Figure 11.7 Photoassimilate moves from mature leaves of peach (a) and apricot (b) into the pericarp of maturing fruits nearby. 14CO2 was administered for about an hour to source leaves (boxed area top left side in (a) and (b)) and movement of 14C-labelled photoassimlates over the subsequent 24 h was traced by autoradiography of harvested material (right side a and b). Intense labelling of source leaves indicates a high level of residual activity, but strong incorporation of 14C photoassimilates into the pericarp of adjacent fruits is also evident. Endocarp tissues had hardened and failed to import current photosynthate, although seeds developing inside the endocarp did become labelled.

(Based on Kriedmann 1968)

Distribution patterns of 14C-labelled products relate to developmental morphology of fruiting shoots. Typically source leaves are nearby on the same lateral branch, both above and below the fruit. In apple, fruiting spurs may develop primary leaves (emerging soon after budburst), then spur leaves (in a rosette at the base of the flower), then bourse leaves (growing on spur bourse shoots). Each in turn provides assimilate for the next phase of leaf growth (primary → spur → bourse); then as leaf expansion ceases, all provide assimilate to the developing fruit (Tustin et al. 1992). Leaves on adjacent extension shoots can provide some photosynthate to fruit, but if indeterminate growth continues furthermost leaves become progressively less important as suppliers, and more significant as competitors. If the normal suppliers are removed, carbohydrate can come from longer distances, sometimes from leaves more than a metre away (Bollard 1970).

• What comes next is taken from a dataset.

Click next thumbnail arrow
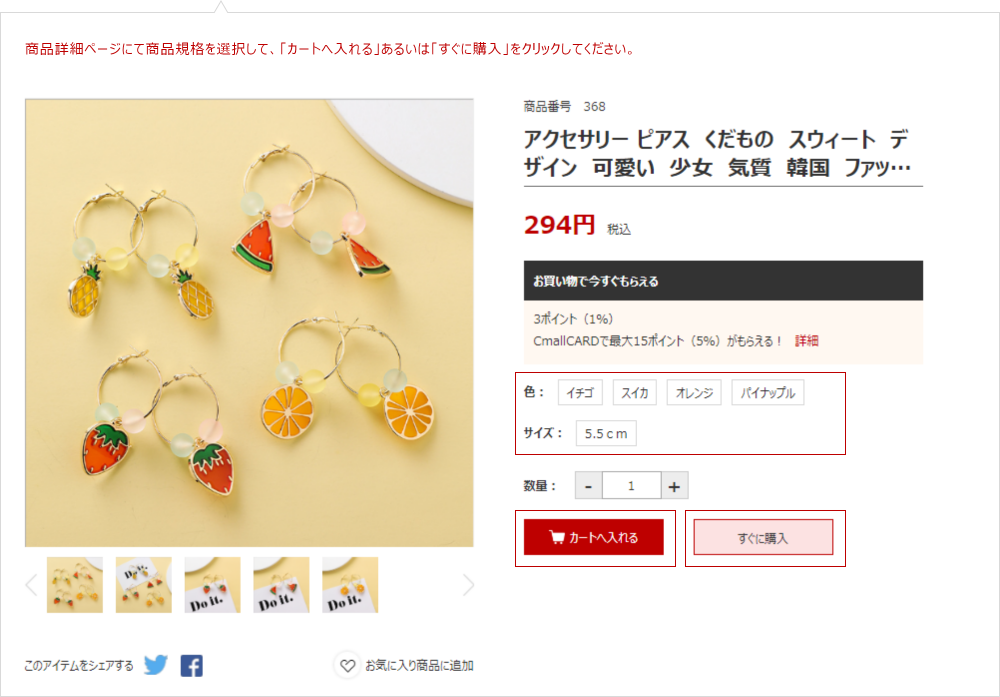This screenshot has height=697, width=1000. [x=468, y=585]
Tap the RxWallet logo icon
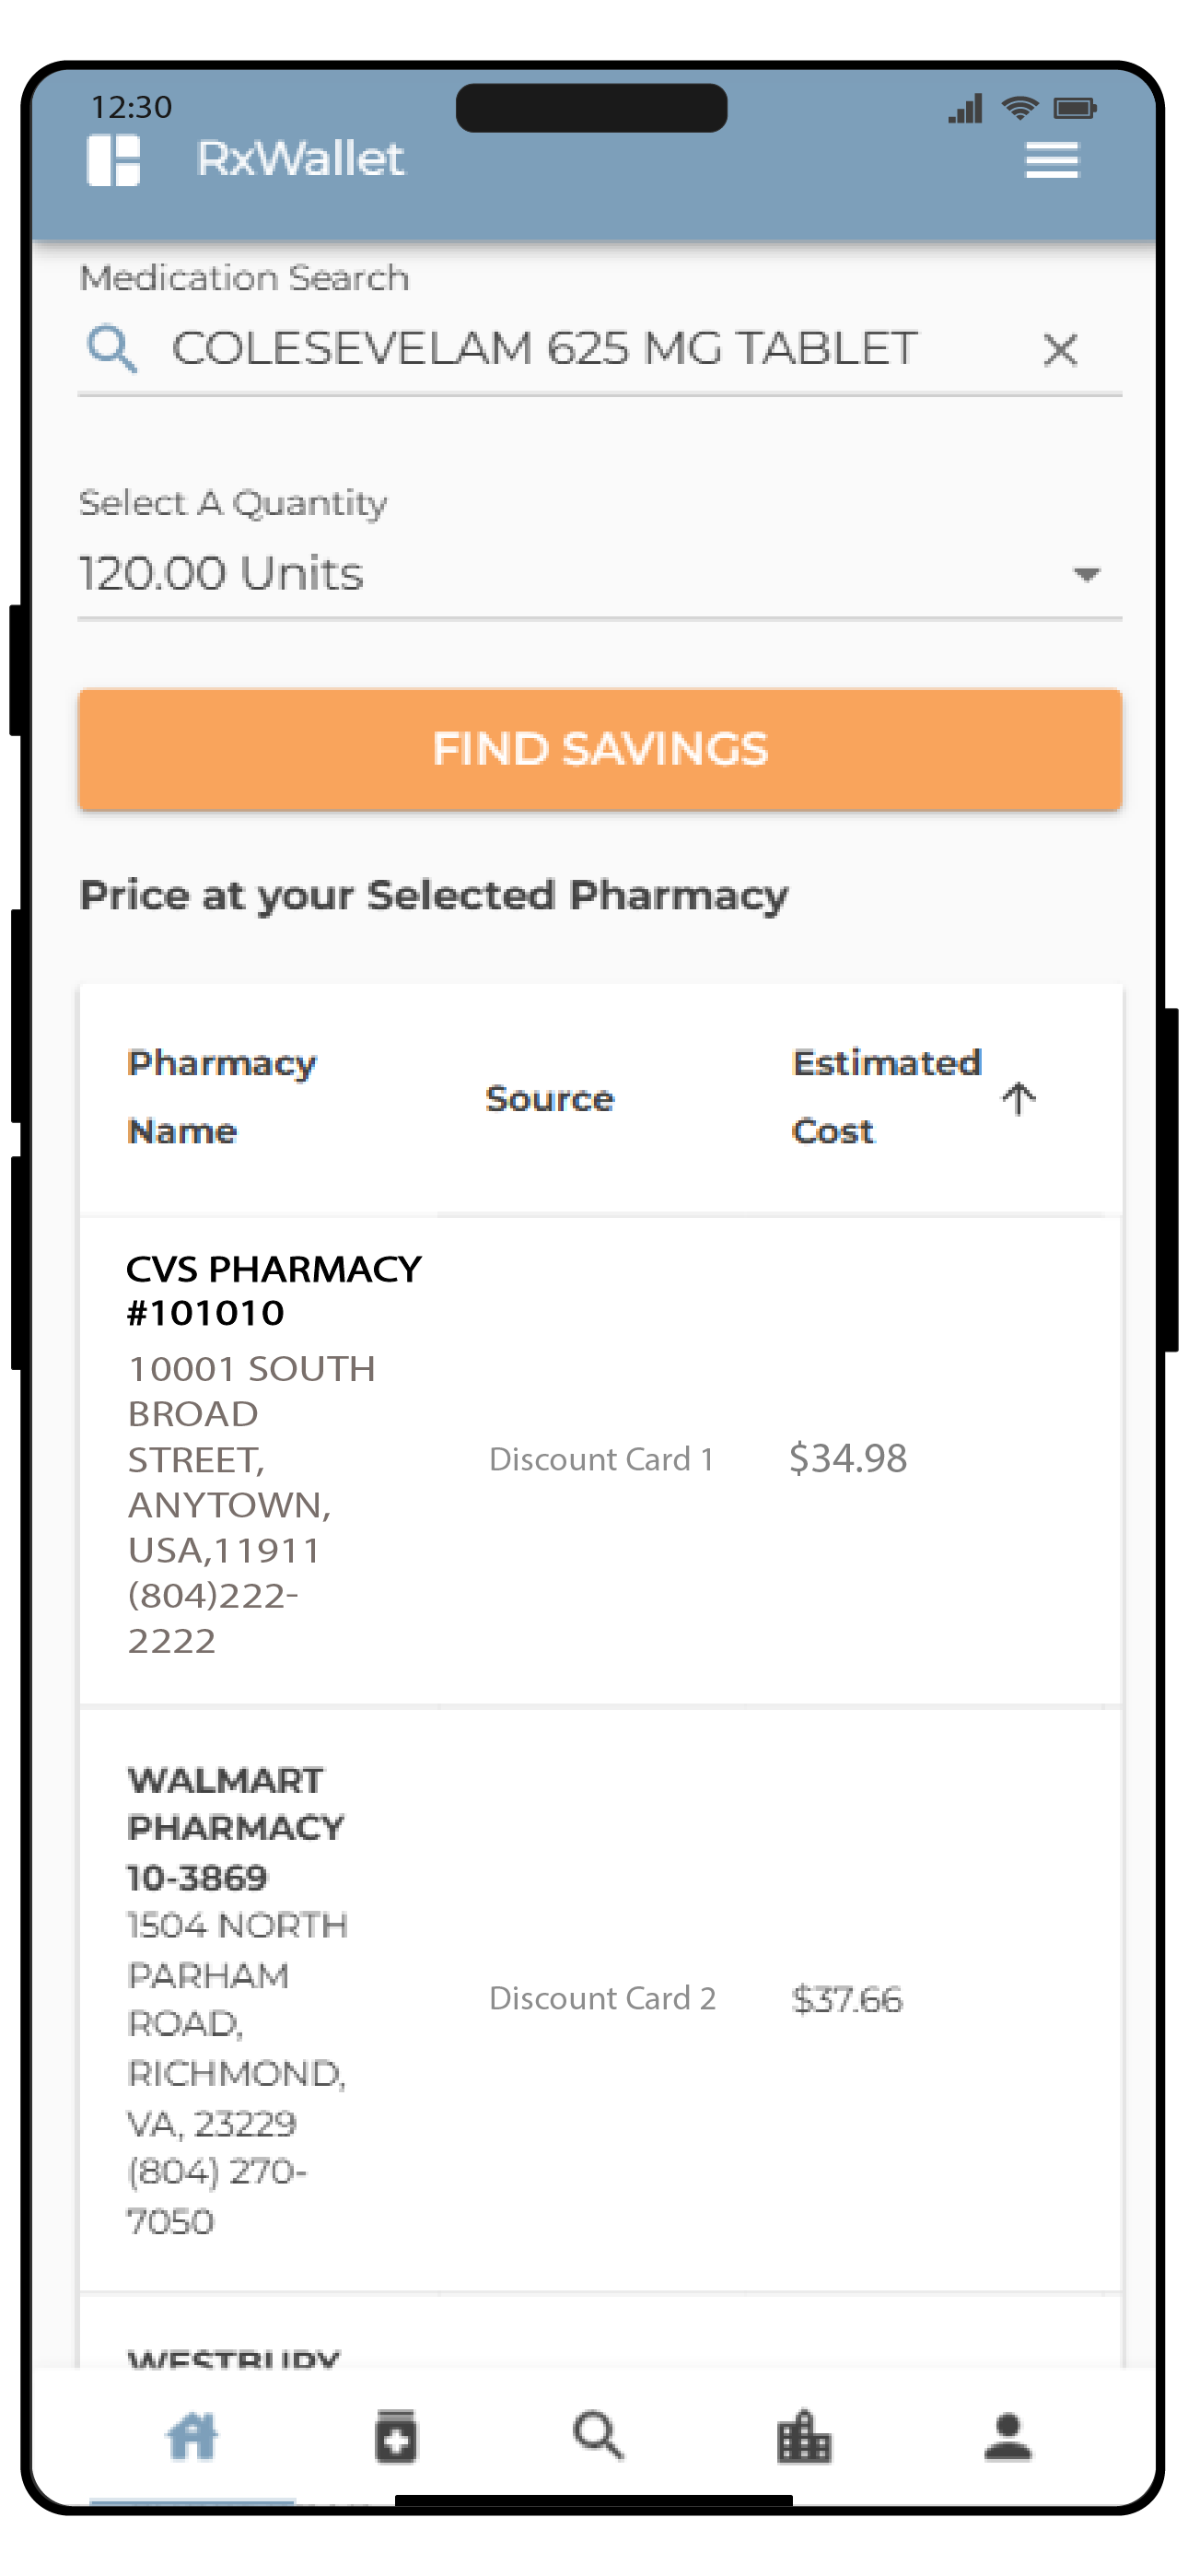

Relative strength of source and sink is a major factor for distribution patterns, but transport options are dictated by vascular connections. During plant growth, development occurs in an orderly and patterned manner, creating separate files of leaves. This pattern (phyllotaxis) is accompanied by a matching pattern of vascular connections. Photosynthate tends to move along a pathway of least resistance, following these direct vascular connections where they exist, hence distribution patterns generally follow phyllotaxis.

This importance of phyllotaxis in carbohydrate allocation to the fruit is well shown in kiwifruit, where quite specific leaf–fruit connections exist. Patterns of assimilate distribution from leaf to fruit have been studied by taking a number of matched lateral fruiting branches of kiwifruit vines, then supplying 14CO2 to one leaf on each, at various nodal positions along the stem, from node 1 (base) to node 10 (tip). Each lateral also had one fruit each on nodes 1 and 2, while the remaining nodes had leaves only. Distribution of 14C-labelled photosynthate was allowed to proceed for 6 d, and the total radioactivity in each leaf and fruit on the lateral was then measured. Specifically, node 1 fruit received assimilate from their own subtending leaf (node 1 leaf) and from leaves on nodes 6 and 9. Node 2 fruit was supplied by its subtending leaf and leaves on nodes 7 and 10. Assimilate from remaining leaves was distributed generally within the main body of the plant. However, if the apex of the lateral was removed to stop extension growth, fruit then drew assimilate from all leaves. By implication, a drastic change in source–sink relationships can override restriction on carbon transport imposed by vascular patterns in intact plants (Lai et al. 1988).